Resulta inquietante que tanto agónicos partidos políticos, como viejos y oscuros personajes así como algunas instituciones seriamente cuestionadas no sólo por su nula eficiencia sino por su regenteada moralidad, ahora pretendan erigirse como paladines protagónicos de una democracia que durante años intentaron socavar.
Lo reitero: la democracia no se limita a los procesos electorales y, aunque así fuese, si hubo un cambio sustancial a las instituciones electorales en el país, aquel sucedió hace un sexenio cuando la modernización del INE transgredió fronteras del principio antirreeleccionista y el pacto federal que constituyen nuestra histórica República. Es decir, la actual propuesta de reducción de su capital económico no tiene automática correlación con la pérdida de su capital simbólico (como la instancia organizadora y reguladora de la validez de la participación electoral ciudadana) ni su capital social (la entera ciudadanía) como se ha intentado hacer creer. En todo caso, quienes consideran que con menos recursos financieros hay menos legitimidad de la democracia procedimental quizá también consideran que el dinero otorga validez a lo justo, a lo suficiente o a lo auténtico de la democracia, y no el pueblo.
Giovanni Sartori aseguraba que el sistema electoral en una nación sin duda es un aspecto altamente relevante de la democracia procedimental pero, además de ser el ámbito más manipulable por las fuerzas políticas, económicas y fácticas, había que distinguirlo claramente de la auténtica fuerza y autonomía de la sociedad civil en el espacio público.
La democracia es un proceso, no un bien finito adquirido. Es decir, no es como una joya que se gana o se pierde completa ni absolutamente. La democracia es un ciclo de construcción y degradación paulatina, pulsante, resistente y resiliente; en donde la formas ciudadanas legítimas para la solución de problemas, el diálogo plural y tolerante, la articulación negociada de intereses y, esencialmente, el flujo libre de información forman parte de un juego complejo e interdinámico de participación popular.
Yerran quienes afirman que una instancia jurídica “es la última esperanza de la democracia”; porque, independientemente de la credibilidad que se le tenga a tal instancia (que en el caso mexicano no es mucha), la democracia radica en la educación y convicción de la ciudadanía para el ejercicio de sus derechos civiles y políticos, en los mecanismos de información y rendición de cuentas de las autoridades, y en los márgenes de libertad e igualdad que se expresan entre grupos políticos diversos, distantes y hasta antagónicos.

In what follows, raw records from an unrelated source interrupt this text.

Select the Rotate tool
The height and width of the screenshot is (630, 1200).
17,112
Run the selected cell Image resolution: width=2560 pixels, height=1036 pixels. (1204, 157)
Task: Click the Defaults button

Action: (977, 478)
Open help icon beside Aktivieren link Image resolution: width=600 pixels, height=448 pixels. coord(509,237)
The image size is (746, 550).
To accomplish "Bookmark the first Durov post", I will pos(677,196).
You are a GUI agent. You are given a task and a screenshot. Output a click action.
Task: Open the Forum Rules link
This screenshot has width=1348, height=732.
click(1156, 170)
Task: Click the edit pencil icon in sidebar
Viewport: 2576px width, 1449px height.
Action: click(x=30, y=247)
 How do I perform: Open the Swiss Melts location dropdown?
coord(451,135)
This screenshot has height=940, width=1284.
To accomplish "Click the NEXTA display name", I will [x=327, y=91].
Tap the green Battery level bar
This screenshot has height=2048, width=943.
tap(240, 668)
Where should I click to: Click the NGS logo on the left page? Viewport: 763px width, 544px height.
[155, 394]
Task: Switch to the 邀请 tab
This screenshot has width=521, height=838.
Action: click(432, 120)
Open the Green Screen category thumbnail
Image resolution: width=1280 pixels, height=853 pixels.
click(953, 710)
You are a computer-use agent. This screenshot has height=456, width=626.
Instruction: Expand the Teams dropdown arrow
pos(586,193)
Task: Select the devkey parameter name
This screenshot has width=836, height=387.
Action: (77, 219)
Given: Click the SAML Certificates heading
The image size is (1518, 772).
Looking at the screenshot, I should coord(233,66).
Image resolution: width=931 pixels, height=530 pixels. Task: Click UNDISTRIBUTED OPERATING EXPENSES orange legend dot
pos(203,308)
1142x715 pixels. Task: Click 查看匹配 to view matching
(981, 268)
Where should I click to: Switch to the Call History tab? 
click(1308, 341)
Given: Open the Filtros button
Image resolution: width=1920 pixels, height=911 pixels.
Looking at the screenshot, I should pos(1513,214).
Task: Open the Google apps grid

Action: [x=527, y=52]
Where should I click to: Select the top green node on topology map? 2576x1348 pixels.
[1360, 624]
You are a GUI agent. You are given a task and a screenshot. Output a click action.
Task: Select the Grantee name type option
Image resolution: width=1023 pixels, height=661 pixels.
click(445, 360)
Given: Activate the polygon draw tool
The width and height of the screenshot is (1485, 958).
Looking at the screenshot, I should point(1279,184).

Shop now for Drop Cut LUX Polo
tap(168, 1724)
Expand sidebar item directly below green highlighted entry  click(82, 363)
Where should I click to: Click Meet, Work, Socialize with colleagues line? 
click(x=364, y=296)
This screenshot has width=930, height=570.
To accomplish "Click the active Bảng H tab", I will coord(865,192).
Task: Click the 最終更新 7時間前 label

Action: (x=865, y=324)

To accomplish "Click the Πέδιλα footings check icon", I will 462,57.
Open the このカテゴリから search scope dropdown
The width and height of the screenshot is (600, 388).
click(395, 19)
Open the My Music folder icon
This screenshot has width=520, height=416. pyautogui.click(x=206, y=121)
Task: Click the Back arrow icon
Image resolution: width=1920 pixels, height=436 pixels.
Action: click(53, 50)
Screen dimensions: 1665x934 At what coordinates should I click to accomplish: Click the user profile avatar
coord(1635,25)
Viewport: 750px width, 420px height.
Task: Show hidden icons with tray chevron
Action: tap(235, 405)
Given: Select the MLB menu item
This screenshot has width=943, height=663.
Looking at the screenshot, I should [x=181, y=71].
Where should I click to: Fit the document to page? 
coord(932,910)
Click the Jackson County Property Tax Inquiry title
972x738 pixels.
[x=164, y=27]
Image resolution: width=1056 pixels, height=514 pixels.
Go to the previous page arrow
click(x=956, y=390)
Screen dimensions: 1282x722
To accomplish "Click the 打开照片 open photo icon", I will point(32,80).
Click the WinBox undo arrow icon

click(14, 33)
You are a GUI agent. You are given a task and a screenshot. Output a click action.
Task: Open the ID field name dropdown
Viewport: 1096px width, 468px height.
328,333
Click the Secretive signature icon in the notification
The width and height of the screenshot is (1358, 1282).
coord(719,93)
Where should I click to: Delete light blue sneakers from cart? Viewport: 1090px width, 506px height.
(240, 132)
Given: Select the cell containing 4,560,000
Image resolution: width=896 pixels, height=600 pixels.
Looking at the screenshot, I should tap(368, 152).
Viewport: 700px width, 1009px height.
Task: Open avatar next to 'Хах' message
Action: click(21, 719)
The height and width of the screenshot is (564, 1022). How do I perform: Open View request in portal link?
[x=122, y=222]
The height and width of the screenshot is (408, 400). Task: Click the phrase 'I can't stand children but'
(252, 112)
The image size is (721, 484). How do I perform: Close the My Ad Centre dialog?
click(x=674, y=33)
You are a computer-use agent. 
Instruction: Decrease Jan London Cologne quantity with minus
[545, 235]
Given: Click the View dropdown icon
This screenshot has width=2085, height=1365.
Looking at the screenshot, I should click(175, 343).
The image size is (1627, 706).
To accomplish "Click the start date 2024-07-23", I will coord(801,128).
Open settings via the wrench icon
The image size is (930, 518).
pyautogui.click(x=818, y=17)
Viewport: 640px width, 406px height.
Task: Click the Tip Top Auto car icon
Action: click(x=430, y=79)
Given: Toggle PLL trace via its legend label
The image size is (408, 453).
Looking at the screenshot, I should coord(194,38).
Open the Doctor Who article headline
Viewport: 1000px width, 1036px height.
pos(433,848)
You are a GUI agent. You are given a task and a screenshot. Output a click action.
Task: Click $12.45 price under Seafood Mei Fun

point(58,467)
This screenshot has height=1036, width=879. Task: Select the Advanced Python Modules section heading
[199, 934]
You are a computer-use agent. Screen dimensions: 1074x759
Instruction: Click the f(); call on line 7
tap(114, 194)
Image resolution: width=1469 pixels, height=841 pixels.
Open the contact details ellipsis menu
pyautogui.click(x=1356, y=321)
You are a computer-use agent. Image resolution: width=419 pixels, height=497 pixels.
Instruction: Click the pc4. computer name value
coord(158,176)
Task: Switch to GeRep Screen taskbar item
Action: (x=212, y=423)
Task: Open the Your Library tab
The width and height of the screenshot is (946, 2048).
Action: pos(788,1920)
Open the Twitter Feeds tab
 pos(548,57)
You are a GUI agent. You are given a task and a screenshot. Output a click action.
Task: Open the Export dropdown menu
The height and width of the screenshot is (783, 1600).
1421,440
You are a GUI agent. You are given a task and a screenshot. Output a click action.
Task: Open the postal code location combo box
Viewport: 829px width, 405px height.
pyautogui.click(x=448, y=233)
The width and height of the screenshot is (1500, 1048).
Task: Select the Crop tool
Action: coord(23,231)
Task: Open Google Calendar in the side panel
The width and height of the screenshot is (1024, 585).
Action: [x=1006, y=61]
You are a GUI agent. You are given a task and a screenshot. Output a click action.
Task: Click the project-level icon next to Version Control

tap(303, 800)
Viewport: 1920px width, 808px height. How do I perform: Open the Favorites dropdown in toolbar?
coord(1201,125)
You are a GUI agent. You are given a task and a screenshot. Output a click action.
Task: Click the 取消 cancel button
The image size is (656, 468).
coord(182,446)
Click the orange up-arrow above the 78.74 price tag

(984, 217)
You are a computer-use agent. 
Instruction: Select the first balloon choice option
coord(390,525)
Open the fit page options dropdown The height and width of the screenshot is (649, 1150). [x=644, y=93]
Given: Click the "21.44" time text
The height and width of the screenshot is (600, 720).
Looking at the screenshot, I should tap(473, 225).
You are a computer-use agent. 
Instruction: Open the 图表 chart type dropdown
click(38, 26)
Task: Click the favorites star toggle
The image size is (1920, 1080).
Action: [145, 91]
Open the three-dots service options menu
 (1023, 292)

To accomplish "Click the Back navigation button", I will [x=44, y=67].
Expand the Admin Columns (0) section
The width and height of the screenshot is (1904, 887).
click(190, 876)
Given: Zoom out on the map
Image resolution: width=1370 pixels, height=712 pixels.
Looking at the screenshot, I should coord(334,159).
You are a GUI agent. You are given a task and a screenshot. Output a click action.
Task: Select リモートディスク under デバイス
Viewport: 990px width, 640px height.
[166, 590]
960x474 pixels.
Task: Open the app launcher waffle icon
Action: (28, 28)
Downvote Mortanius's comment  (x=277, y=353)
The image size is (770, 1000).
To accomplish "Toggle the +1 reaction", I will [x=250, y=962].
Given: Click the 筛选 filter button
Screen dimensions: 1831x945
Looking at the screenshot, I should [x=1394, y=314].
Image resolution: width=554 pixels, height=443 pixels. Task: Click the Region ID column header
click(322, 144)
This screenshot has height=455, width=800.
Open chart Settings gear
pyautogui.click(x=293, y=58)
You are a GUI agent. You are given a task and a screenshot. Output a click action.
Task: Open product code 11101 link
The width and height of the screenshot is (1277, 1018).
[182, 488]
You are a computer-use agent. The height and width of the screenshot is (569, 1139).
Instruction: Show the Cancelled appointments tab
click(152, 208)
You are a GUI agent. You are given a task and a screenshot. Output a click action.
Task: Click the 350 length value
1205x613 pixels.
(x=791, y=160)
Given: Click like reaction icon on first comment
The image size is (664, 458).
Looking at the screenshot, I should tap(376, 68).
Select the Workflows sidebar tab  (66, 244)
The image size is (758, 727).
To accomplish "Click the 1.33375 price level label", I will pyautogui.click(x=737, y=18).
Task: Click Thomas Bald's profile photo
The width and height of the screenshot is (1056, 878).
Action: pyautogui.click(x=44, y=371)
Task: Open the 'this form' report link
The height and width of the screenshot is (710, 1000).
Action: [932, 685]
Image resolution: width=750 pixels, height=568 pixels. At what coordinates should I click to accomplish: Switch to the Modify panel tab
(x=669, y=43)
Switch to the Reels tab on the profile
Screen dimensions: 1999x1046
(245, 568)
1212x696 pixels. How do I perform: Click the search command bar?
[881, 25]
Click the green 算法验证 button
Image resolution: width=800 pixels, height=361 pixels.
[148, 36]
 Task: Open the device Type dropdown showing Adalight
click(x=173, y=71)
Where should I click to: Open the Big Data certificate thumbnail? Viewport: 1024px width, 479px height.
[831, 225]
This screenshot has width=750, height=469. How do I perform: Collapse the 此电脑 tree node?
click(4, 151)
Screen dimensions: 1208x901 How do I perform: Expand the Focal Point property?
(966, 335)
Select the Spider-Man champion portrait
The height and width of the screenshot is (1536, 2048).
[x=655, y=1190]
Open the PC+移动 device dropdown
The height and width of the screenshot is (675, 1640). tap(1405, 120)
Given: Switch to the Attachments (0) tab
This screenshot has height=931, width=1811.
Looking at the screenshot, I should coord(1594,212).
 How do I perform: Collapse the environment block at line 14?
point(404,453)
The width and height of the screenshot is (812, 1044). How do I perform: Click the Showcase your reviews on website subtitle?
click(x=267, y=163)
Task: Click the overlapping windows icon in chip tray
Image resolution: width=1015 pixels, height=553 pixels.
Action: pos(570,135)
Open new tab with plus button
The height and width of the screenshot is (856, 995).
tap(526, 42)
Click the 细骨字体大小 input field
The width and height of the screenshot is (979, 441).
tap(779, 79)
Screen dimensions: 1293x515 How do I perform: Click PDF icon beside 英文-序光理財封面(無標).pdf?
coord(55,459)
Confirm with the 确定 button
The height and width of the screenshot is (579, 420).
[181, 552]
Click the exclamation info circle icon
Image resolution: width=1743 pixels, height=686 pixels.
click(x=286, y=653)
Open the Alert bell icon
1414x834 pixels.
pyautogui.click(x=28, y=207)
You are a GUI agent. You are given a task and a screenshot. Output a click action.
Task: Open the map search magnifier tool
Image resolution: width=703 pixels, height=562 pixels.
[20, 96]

Con todo, es claro que la verificación permanente de las reglas democráticas favorece a la democracia en sí y para eso ciertamente es necesaria la acción de la ley. Ni duda cabe que la aprobación de ciertos reglamentos o leyes reducen los márgenes ideales del proceso democrático; pero no pueden compararse ni de cerca con acciones autoritarias o dictatoriales. Forman parte, eso sí, del ineludible juego del poder que busca conservarse y autopreservarse. Se puede decir que las aspiraciones acumulativas de poder del gobierno en turno han favorecido la aceleración de fenómenos cuya gestación se encuentra décadas atrás: las alianzas políticas de partidos con intereses comunes y hasta indistinguibles, así como la cristalización de un nuevo segmento social politizado y adverso a representaciones populares tradicionales, se dicen ciudadanía pero no se reconocen como pueblo, al cual le dan un sentido negativo o superado.
Es decir, para evitar nuevas manipulaciones o la capitalización unilateral de la expresión ciudadana de estos tiempos hay que poner la mirada justamente en el pueblo. Ya lo dijo el papa Francisco: “Para comprender a un pueblo, comprender cuáles son sus valores, es necesario entrar en el espíritu, el corazón, el trabajo, la historia y el mito de su tradición… ir con el pueblo, ver cómo se expresa”.